Ensuring Compliance: Transfer Pricing Documentation Requirements in Singapore

The transfer pricing documentation requirements in Singapore are outlined in the Transfer Pricing (TP) Guidelines issued by the Inland Revenue Authority of Singapore (IRAS). Here are the key points regarding documentation:

1. Contemporaneous Documentation: Taxpayers should maintain contemporaneous and robust documentation that demonstrates their compliance with the arm’s length principle. The documentation should be kept in a timely manner and provide sufficient detail to support the transfer pricing analysis.

2. Type of Documentation: The documentation should be organized into group-level and entity-level information. Group-level information includes details such as organization charts, business models, industry dynamics, intangibles, and financial statements. Entity-level information includes organizational charts, management structure, economic conditions, related party transactions, contracts or agreements, functional analysis, and transfer pricing analysis.

3. Transfer Pricing Analysis: The transfer pricing analysis should include the choice of transfer pricing method, comparability analyses, details of comparability adjustments, computation of the arm’s length price or margin, and supporting details for the arm’s length range if used. Segmented financial accounts relating to the transaction and the operational results of the tested party should also be included.

4. Review and Retention: The documentation should be reviewed periodically and updated as necessary. Taxpayers are advised to retain the documentation for at least five years from the end of the relevant assessment year. It is also recommended to maintain the documentation in case of a transfer pricing audit or if the taxpayer is involved in a Mutual Agreement Procedure (MAP) process.

5. Submission and Request for Documentation: There is no requirement to submit documentation with tax returns. The IRAS may request documentation during compliance or audit activities. Taxpayers should be prepared to provide the documentation when requested by the IRAS. The IRAS has the authority to issue a notice requesting documentation to be submitted within 30 days.

6. Penalties and Consequences of Inadequate Documentation: Failure to maintain adequate documentation may result in transfer pricing adjustments, double taxation risks, difficulty in obtaining a corresponding adjustment, or rejection of a MAP application. The IRAS can impose penalties for non-compliance with documentation requirements, with fines of up to SGD 10,000 per violation.

7. Three-Tiered Documentation Structure: While Singapore does not specifically adopt the OECD terminology, the transfer pricing documentation in Singapore is organized at the group and entity levels, similar to the OECD’s local file and master file concepts. The content and requirements for local-level and group-level documentation are aligned with the OECD guidelines.
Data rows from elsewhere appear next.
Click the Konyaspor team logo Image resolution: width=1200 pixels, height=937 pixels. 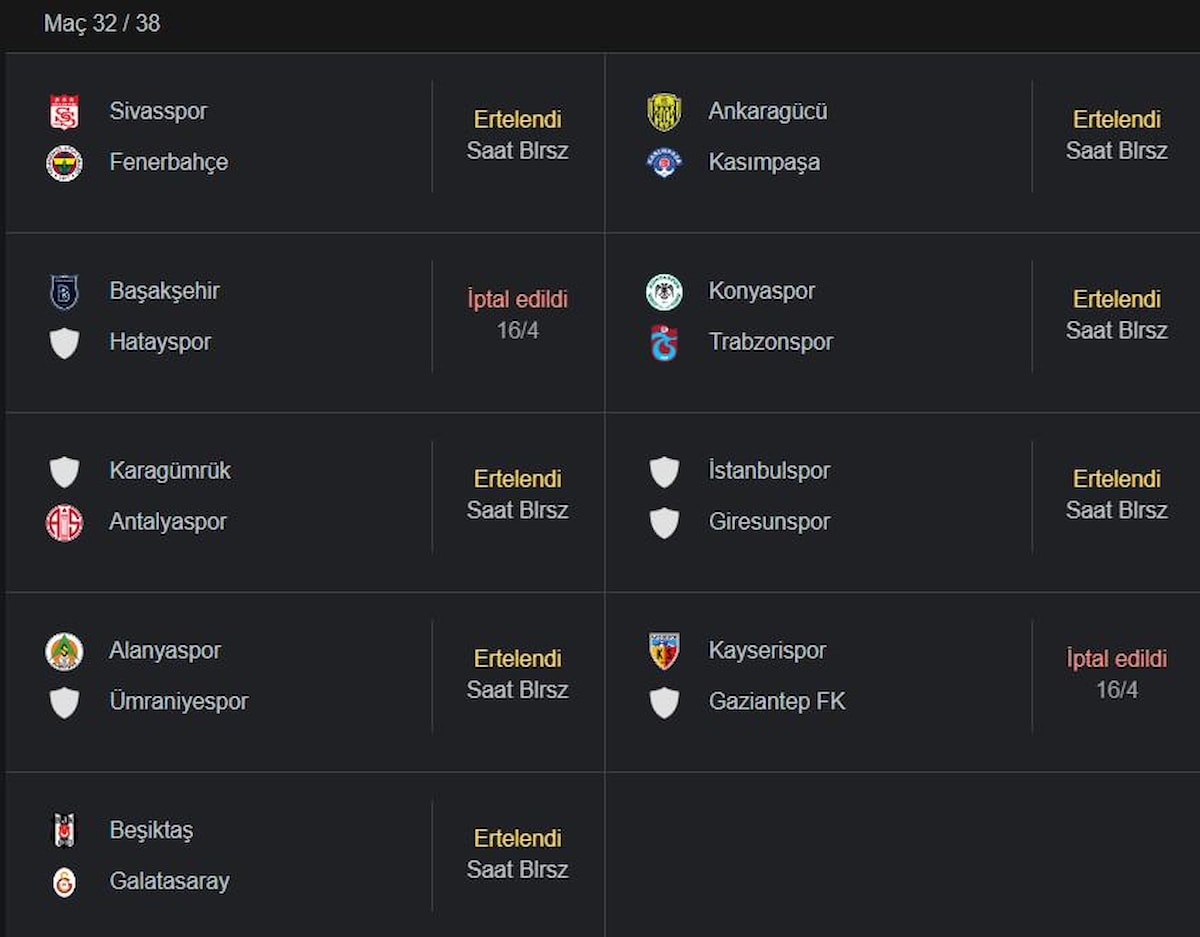point(664,292)
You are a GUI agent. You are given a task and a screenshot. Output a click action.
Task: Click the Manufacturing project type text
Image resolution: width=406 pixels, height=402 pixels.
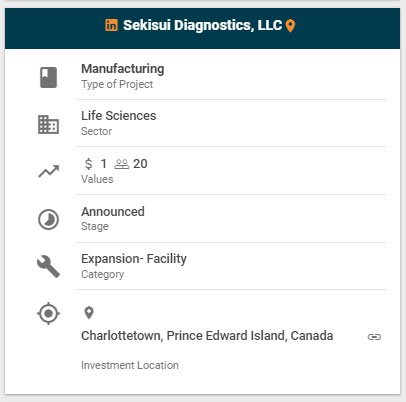tap(123, 69)

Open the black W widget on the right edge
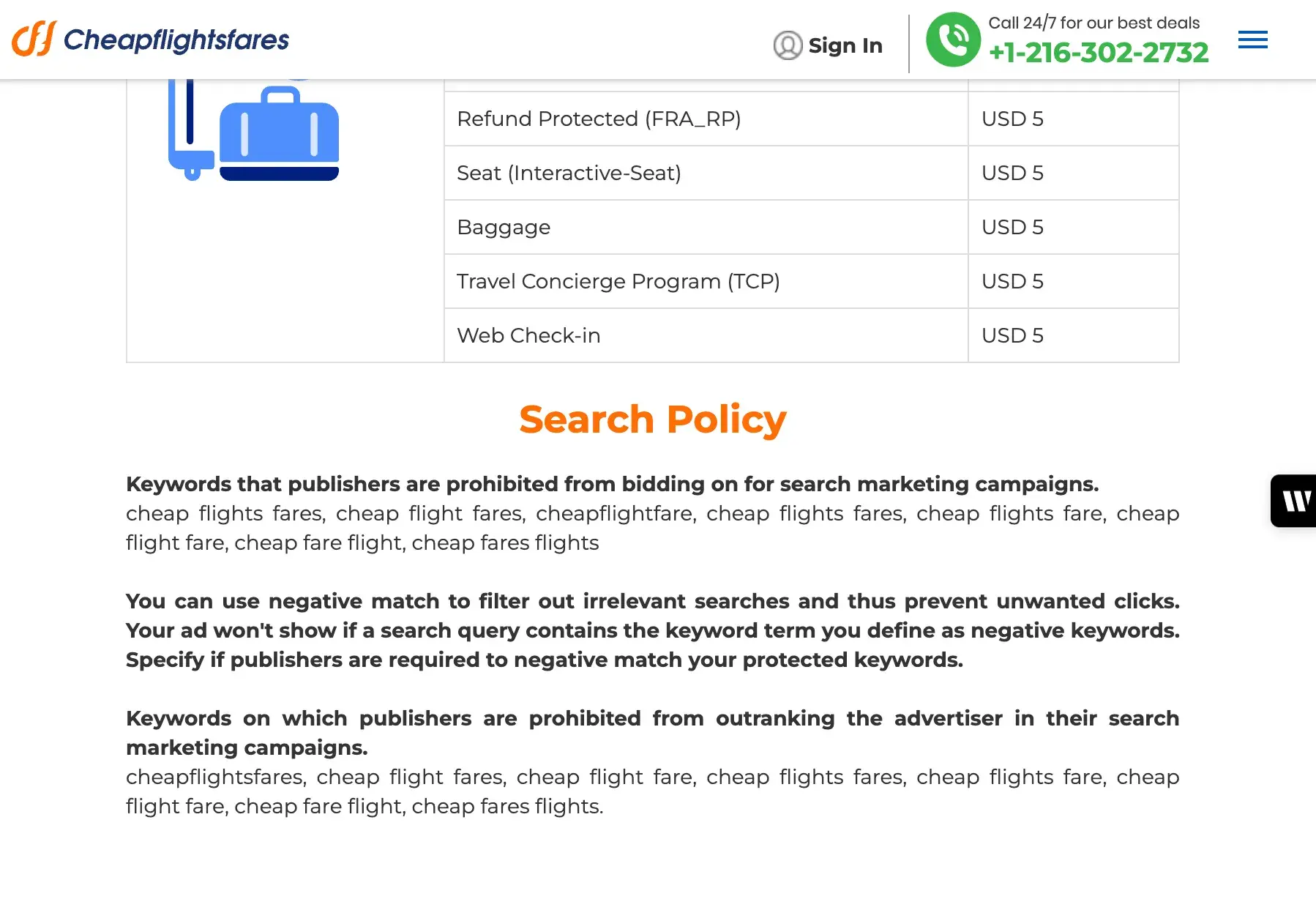[1296, 501]
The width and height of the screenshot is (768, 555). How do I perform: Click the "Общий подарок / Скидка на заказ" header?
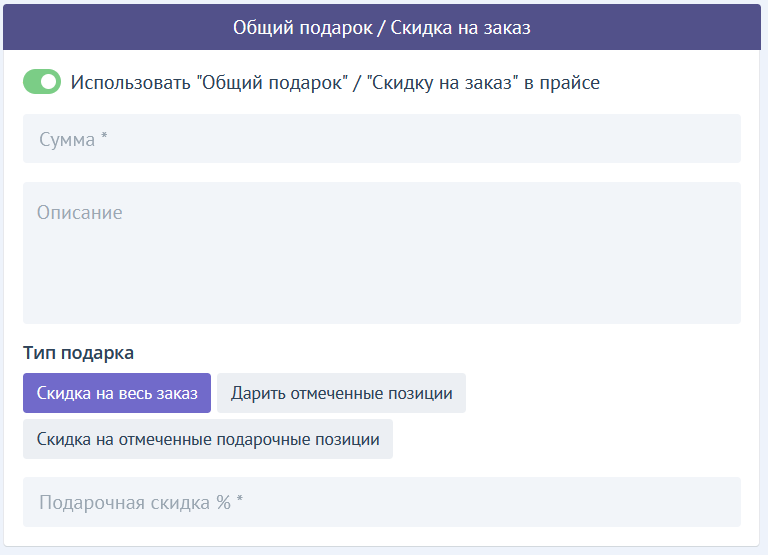pyautogui.click(x=381, y=28)
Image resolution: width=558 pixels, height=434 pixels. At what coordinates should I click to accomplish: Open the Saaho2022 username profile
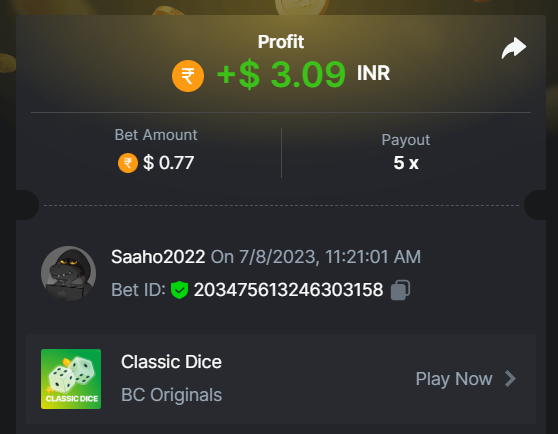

Additionally, Singapore has implemented Country-by-Country (CbC) reporting for qualifying multinational enterprises.

8. Deadlines: Transfer pricing documentation should be prepared no later than the time for the tax return filing. Upon request by the IRAS, taxpayers must submit the documentation within 30 days. The CbC report must be submitted within twelve months after the end of the accounting period.

It’s important for taxpayers to comply with these documentation requirements and keep updated with any changes or new guidelines issued by the IRAS. Seeking professional advice from tax experts can help businesses ensure their transfer pricing documentation is comprehensive and in line with Singapore’s regulations.